Quand ils décident d’aller passer leurs vacances au sud Liban, à Tyr, les El Chatawi, franco-libanais, ne se doutent pas un instant que c’est vers la guerre qu’ils partent accompagnés de leurs enfants. Seul le fils ainé, Gabriel, est resté en France. A Tyr, même si un incident vient d’impliquer l’armée israélienne et le Hezbollah, on a l’habitude. Anna, l’épouse de Mustapha El Chatawi aimerait bien contacter l’ambassade. Refus de son mari, réfugié en France et frustré de n’avoir pu prendre vraiment part aux combats quand il était jeune. Les bombardements s’intensifient. Tyr est cerné. C’est désormais la guerre et El Chatawi veut absolument rester sur place, sa façon à lui de se sentir solidaire malgré les risques qu’il fait courir aux siens et l’angoisse de son fils resté à Paris.
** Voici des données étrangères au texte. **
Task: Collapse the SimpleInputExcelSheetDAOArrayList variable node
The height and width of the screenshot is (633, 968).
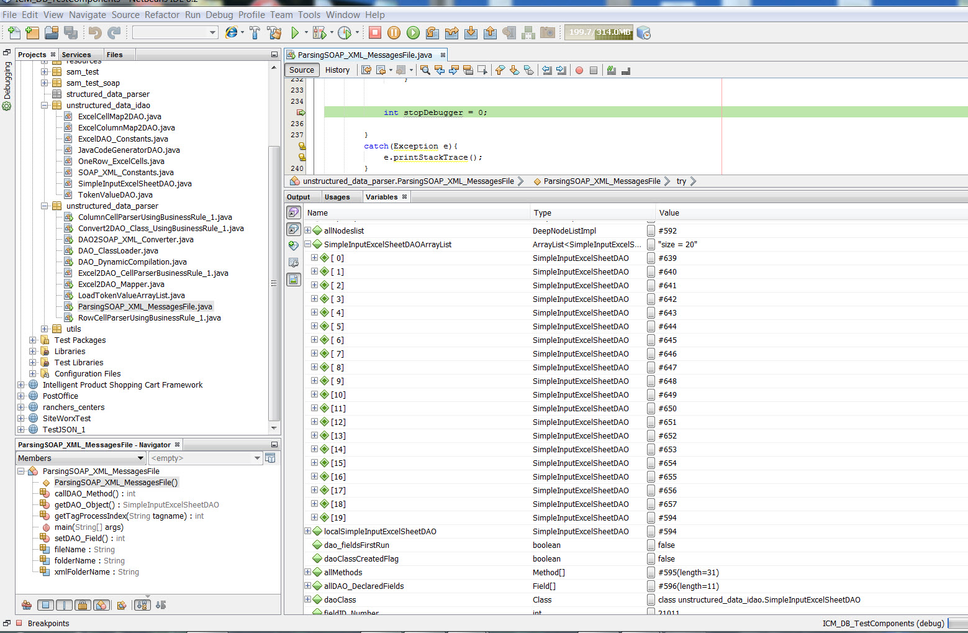Action: (x=307, y=245)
La force de cet album réside dans l’impact qu’il a sur le lecteur. On est au Liban avec ces Libanais admirables, flegmatiques, témoins innocents de la folie des autres, victimes pourtant désignées à l’horreur au quotidien. On a envie d’envoyer des baffes à Mustapha qui veut s’impliquer à la fois par remords et par patriotisme dans une guerre qui le dépasse. C’est toute l’histoire de ce petit pays pris en otage que raconte avec une grande tendresse, humour aussi, Joseph Safieddine et KyungEun Park dont le dessin coloré et grave valide le scénario, intime et humain. Beaucoup de tristesse dans cet album qu’il faut lire pour non seulement comprendre mais surtout ne pas oublier.